Half an hour out of the city, however, at Strelna on the shores of the Gulf of Finland, a very different ‘attraction’ was unfolding.
Several hundred football officials and many more journalists, photographers and broadcasters from almost all of FIFA’s 209 member associations had been granted special access to roam around a few specific corners of the Konstantinovsky Palace estate which is Vladimir Putin’s preferred meeting ground.
Putin was born in St Petersburg, then Leningrad, in 1952. He worked his way up to the pinnacle of power in Russia – not an easy journey! – in 2000 and, whatever his alternative titles, has remained ever more tightly in control.
Painting him in caricature, as do so many western politicians and media outlets, massively underrates him; as they also underrate Blatter.
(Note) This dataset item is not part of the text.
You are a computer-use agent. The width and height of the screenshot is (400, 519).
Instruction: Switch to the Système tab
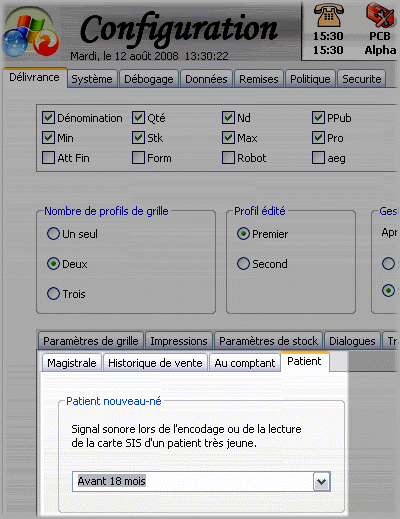pos(92,79)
Coincidentally, Putin’s reign has lasted two years fewer than the 79-year-old Swiss whose world football presidency is apparently coming to an end on February 26.
Hence political intrigue provided the backdrop for the draw. Not concerning Russia but FIFA. Will Michel Platini announce his candidacy for the FIFA presidenct next week? Will Spain’s Angel Villar or Germany’s Wolfgang Niersbach or another step into his UEFA shoes?
Equally intriguing, are there any more arrest warrants in the pipeline at the United States Department of Justice and will the Swiss investigation into the Russia and Qatar World Cup awards make any significant headway before at least 2022?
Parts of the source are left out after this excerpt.